As Filipino arms analyst Miguel Miranda wrote to me in an e-mail:

Duterte’s personal project to build a Russo-Sino-Filipino alliance is really stupid. Coming from Duterte, who’s a certified gun nut with a hard-on for the military/police, it’s odd he’s so insistent on arms from China and Russia when the AFP [Armed Forces Philippines] aren’t interested.

His drug war, moreover, is producing social rifts that will almost certainly have unintended consequences. The more victims there are, the more his approval rating will be hammered.

He’s got breathing room here: in April, eight out of ten people approved of him. Yet his attacks are making enemies in the all-powerful Catholic Church and Pope Francis is not a fan of him. When Duterte crossed Francis, he was forced to issue an apology. Even Marcos dared not alienate the Church. This Catholic pillar of Filipino geopolitics is a major threat to the Duterte dictatorship plot.

Finally, Duterte seems to think his army is prepared to put down the Islamic State without outside help. He may be right this time; IS is just getting its footing there. Yet the takeover of Marawi began when Filipino security services botched a raid. IS then went on a rampage and took over the whole city.

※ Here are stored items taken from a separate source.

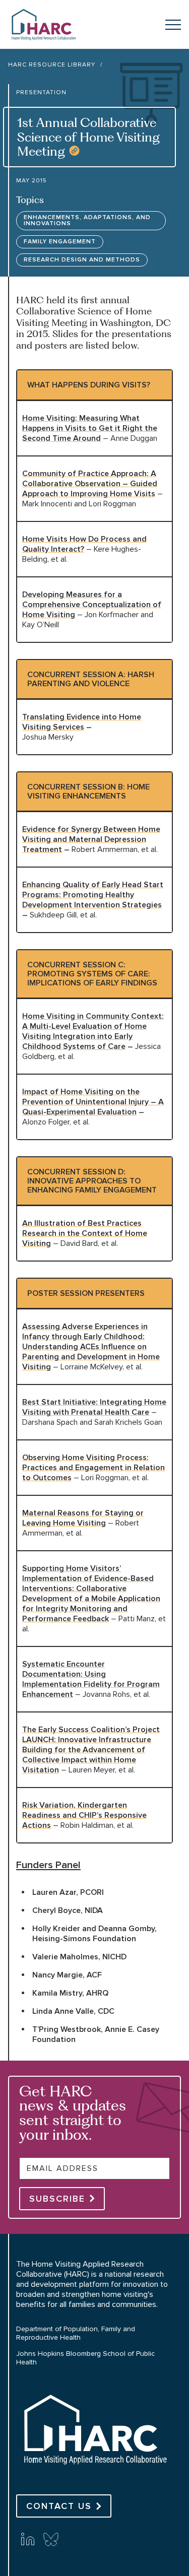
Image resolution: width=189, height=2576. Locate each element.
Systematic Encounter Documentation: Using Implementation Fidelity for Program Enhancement (91, 1679)
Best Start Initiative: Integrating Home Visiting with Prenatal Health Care (94, 1407)
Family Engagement (60, 241)
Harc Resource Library (51, 65)
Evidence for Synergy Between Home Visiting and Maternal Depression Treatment (91, 839)
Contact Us (59, 2506)
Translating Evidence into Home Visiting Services (81, 722)
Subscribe (57, 2198)
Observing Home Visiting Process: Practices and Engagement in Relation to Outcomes (93, 1467)
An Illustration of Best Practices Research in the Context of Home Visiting (84, 1233)
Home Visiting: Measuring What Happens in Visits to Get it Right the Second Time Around (89, 428)
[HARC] (94, 2474)
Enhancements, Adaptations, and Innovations (87, 220)
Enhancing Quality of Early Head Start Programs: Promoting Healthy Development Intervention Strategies (92, 895)
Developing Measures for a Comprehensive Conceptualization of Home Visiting (91, 604)
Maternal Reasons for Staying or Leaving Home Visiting (83, 1518)
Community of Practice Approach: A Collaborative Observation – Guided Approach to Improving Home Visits (89, 484)
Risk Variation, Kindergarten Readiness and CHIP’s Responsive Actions (84, 1815)
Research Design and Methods (82, 259)
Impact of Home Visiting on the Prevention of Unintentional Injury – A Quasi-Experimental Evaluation (93, 1102)
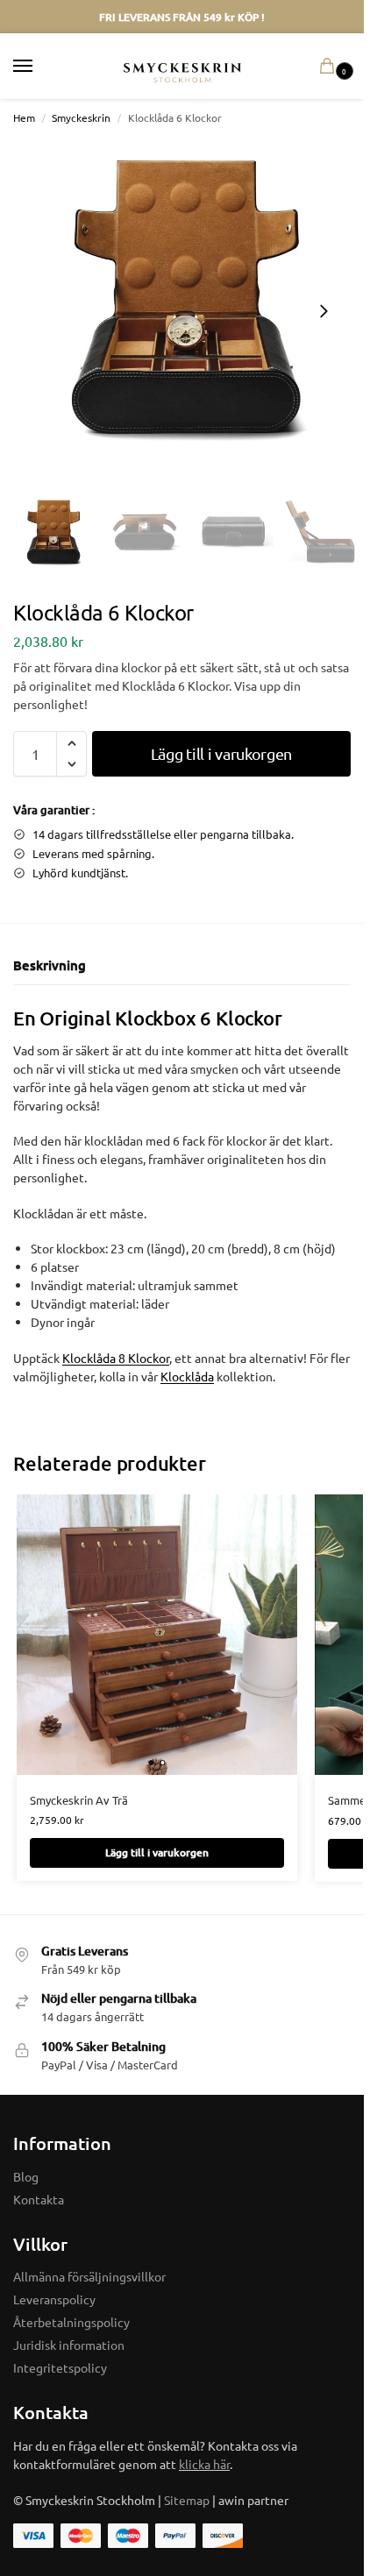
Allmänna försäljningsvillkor (89, 2276)
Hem (24, 117)
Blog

While it seems far-fetched, it’s not impossible to imagine IS enjoying something of a Mosul-style blitz throughout Mindanao because Duterte has mismanaged the armed forces. This would be especially true if he decided to purge the armed forces top officers.

But what’s most stupid of all is that the Philippines gains almost nothing from any of this. The United States is no longer the colonial or even Cold War overlord it once was. It does not force Manila to blockade China or to trade preferentially with American companies. While Manila could rightly be angry about the collapse of the Transpacific Trade Partnership, that treaty is still being carried on by many of its vital participants and a new American president may still well join it.

The war on drugs is a massive misuse of police power. It will suppress drug use only so long as its ultraviolence is maintained. That underlying causes of drug addiction — mental health, poverty, drug cartels and trade routes — will not be addressed.

Most of all, pushing out America and bringing in China and/or Russia only benefits Duterte himself. The military has to retrain with new gear; Filipino citizens have to endure rocky relations that might affect consular support for the millions of them who live and work in the United States. And a Muslim rebellion only stands to help, not harm, the Islamic State, creating the anarchy it thrives in.

It’s one thing to play great powers off one another; it’s another to ditch one entirely for personal power. The track record of such ploys isn’t great.

Duterte hopes to repeat history, but he is no Ferdinand Marcos. Playing the same song twice is not going to work for him.

This story first appeared at Geopolitics Made Super, May 25, 2017.